Creating an ELK stack for visualizing KernelCI data!
Introduction
This post is intended to support documenting the KCING project, which stands for KernelCI New Generation. Note that the “New Generation” refers to the frontend part of KernelCI.
Linux Kernel developers know KernelCI because it is a good tool that helps exposing bugs by building images against a vast range of architectures and configurations, booting and testing some builds. All of this generates build/boot/test logs and this data is useful when a module maintainer/developer needs to fix a bug exposed by KernelCI. There are two means of getting this data to end users: by email and by a frontend user interface. Emails are fairly easy to customize because they are text templates, easy to change according to someone’s needs. The frontend, though, is a bit trickier to customize due to its entangled tech with lots of Python, Javascript, HTML, and CSS.

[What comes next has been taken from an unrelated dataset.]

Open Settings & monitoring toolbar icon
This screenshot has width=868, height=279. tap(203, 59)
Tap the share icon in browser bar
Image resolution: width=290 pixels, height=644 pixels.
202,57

With this issue in mind, we, at Linaro, started a research project with the goal to find a better, uncomplicated way to visualize KernelCI data without having to go through all web development complexity.
NOTE: I assume the reader already knows a bit more of embedded systems CI, including KernelCI and LAVA. If not, feel free to contact me with any questions.
Understanding KernelCI data model
Here is a brief schematics of KernelCI’s workflow, involving builders and labs. Build jobs are distributed among builder instances that are told the git tree, branch, etc and all the necessary information to get a Kernel image compiled. KernelCI then decides which images should be booted and tested across available labs.
Although KernelCI uses MongoDB to keep its data, most of the action happens when builders and labs finish their jobs and send JSON files back to KernelCI. We understand that there are 3 main important types of files being consumed by KernelCI: build.json
, boot.json
and lava.json
.
build.json
contains all metadata about a single build including the git tree, branch, which configuration was used (.config), which architecture that was built for, among other important information such as build result (pass or fail). Here is a sample of a build.json file.boot.json
contains important metadata about one kernel image as inbuild.json
with the addition of boot information such as load addresses, lab and board name, boot log and boot result (pass or fail). Here is a sample of a boot.json file.lava.json
is a super set ofboot.json
generated by labs that run LAVA (although we’ve seen some lava.json files generated by a non-LAVA lab). This third type also contains information regarding tests that were run. Here is a sample of a lava.json file.
We took some time to understand these files. We needed to figure out a way to associate build with lava/boot in order to make aggregations and other types of queries. The most common data present in all 3 types of files are tree
, branch
, git-describe
, config
, and architecture
.
Finding an off-the-shelf solution
Once we got the gist of the data structure that we needed to work on, next step was to find a suitable open source tool that could easily be set up as well as not too complicated to customize new frontends. We came down to two possible solutions: grafana and the ELK stack. Grafana is a great tool for monitoring and analyzing pre-defined sets of data, but it is mostly static. The ELK stack does a similar job as grafana, and on the plus side it offers interactive dashboards. We decided to go with that one.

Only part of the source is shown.